Je remontai la route jusqu'à la maison de Beahan. C'était... une ruine. Je me souvenais des dégâts que le monstre avait fait mais je ne me souvenais pas que tout un pan de la maison se soit effondré. C'était à peine si elle tenait encore debout. Des bâches avaient été installées pour protéger les pièces encore intactes et les possessions qui pouvaient l'être. C'était un désastre.

Un camion de déménagement se remplissait de meubles, doucement mais sûrement. Je trouvai rapidement mon protégé. Il était dans son bureau avec Ava, enfermant dans un carton toutes ses recherches sur son affaire. Je ne trouvai aucune des feuilles qu'il avait couvertes d'informations sur les démons. Même les livres d'Ava avaient disparu. Il ne restait plus rien de tout le travail que l'on avait fait sur Asmodeus, sur Aleister Crowley et sur l'Enfer. Cassiel avait tout détruit.

Baskiel était assis sur le bord de la fenêtre, l'air de s'ennuyer. Il observait ce qui se passait avec dédain. Il y avait une froideur, un détachement qui ne lui ressemblaient pas et qui me mettaient mal à l'aise. Ce visage juvénile n'était pas censé arborer de telles expressions.

Étonnamment, ce ne fut pas Baskiel qui sentit ma présence en premier. Ce ne fut pas la sorcière non plus. Ce fut mon protégé.

Il redressa la tête et se tourna vers moi, ses yeux bleus se rivant dans l'encadrement de porte. Là où je me trouvais.

Je ne pus m'empêcher de sourire.

- Qu'est-ce que tu fiches ici ? m'apostropha Baskiel. On m'a dit que tu ne reviendrais pas. Que je devais prendre ta place.

Mentir fut trop facile. Ça n'aurait pas dû l'être. J'aurais dû me sentir coupable de lui raconter l'histoire montée par Ariel et Meriel pour le piéger.
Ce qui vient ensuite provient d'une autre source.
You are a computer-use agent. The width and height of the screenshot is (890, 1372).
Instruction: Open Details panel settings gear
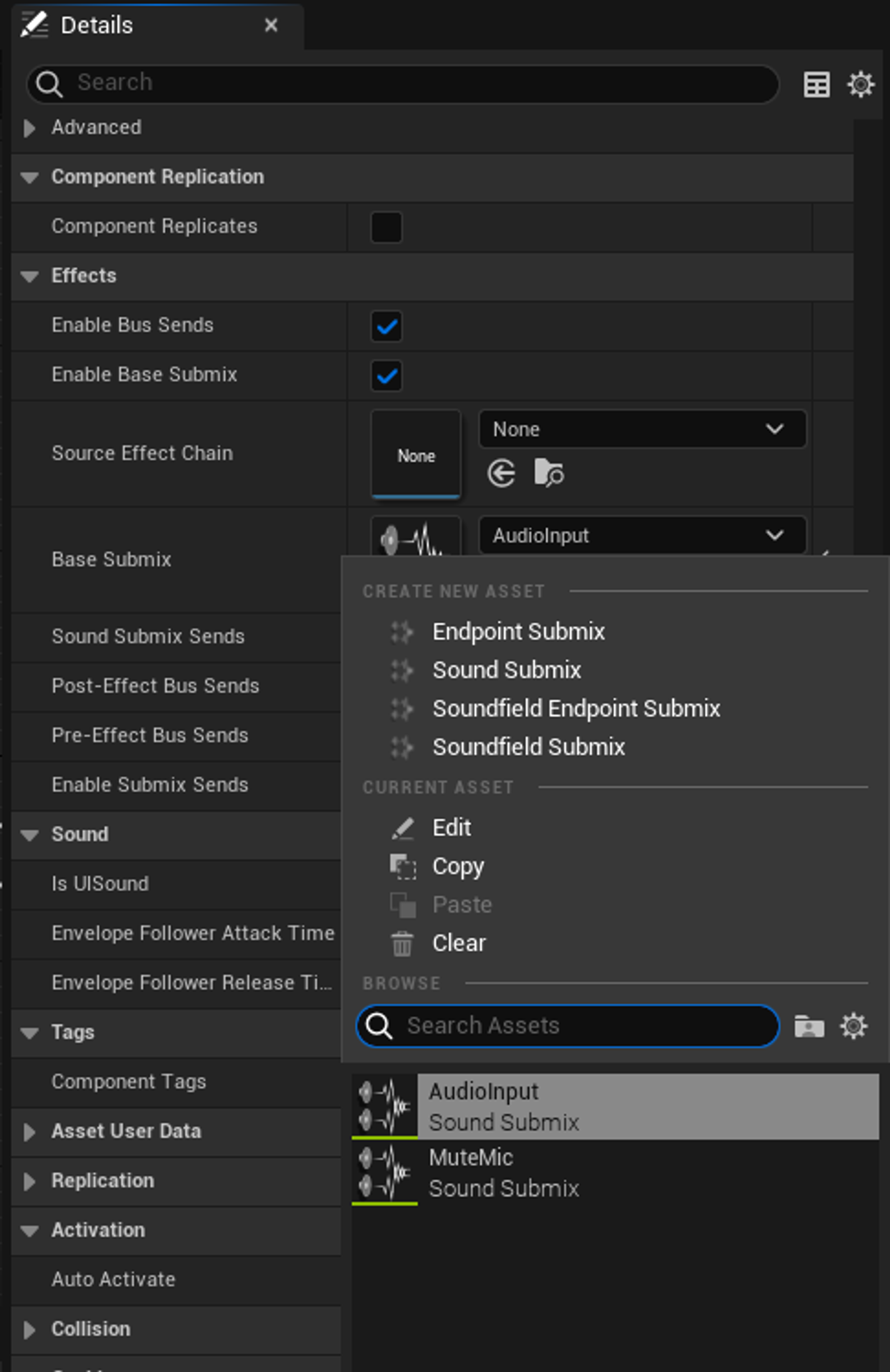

Mais j'avais vu son visage. Celui qu'il dissimulait si bien. Et je ne pouvais pas l'oublier.

- Ils ont été un peu trop dramatiques. J'étais juste très fatigué. Dormir sur Terre, ça te recharge vraiment moins que là-haut. Une fois enfermé dans la Serre, ça ne m'a pas pris longtemps pour récupérer.

- Ariel m'a assigné cette charge. C'est mon boulot, maintenant.

- Ce n'est pas ce qu'il m'a dit. Il m'a dit que tu couvrais pour moi le temps que je me remette. Je n'ai même pas eu le temps de réagir qu'il m'ordonnait de redescendre au plus tôt. Le Vertu venait de finir de me dire que je pouvais reprendre le boulot. Je suppose que, comme je connais ma charge, il a préféré me la laisser plutôt qu'à toi. Pour que le travail soit bien fait et rapidement.

La pique finale n'était pas nécessaire. Je ne me connaissais pas si vindicatif. J'aurais dû faire payer Meriel pour son échec à me sauver. Au lieu de ça, je le pardonnais, le réconfortais, et je m'en prenais à Baskiel.

À quel moment mon univers s'était-il à ce point renversé ?

- Ça n'a aucun sens ! s'énerva mon vis-à-vis. C'est ma charge, maintenant ! C'est à moi de m'en occuper ! Je ne suis pas là pour combler les trous !

Le Baskiel que je connaissais n'aurait jamais réagi ainsi. Il aurait été déçu. Il aurait tout de même accepté la décision d'Ariel.

- Il t'en donnera une autre. Ce n'est rien. Ça ne sert à rien de te mettre dans un état pareil. Toutes les charges sont pareilles, tu sais.

Il se rapprocha de moi, un rictus mauvais sur les lèvres, un éclat dangereux dans les yeux. Le turquoise s'était assombri. C'était la première fois que je voyais une telle chose.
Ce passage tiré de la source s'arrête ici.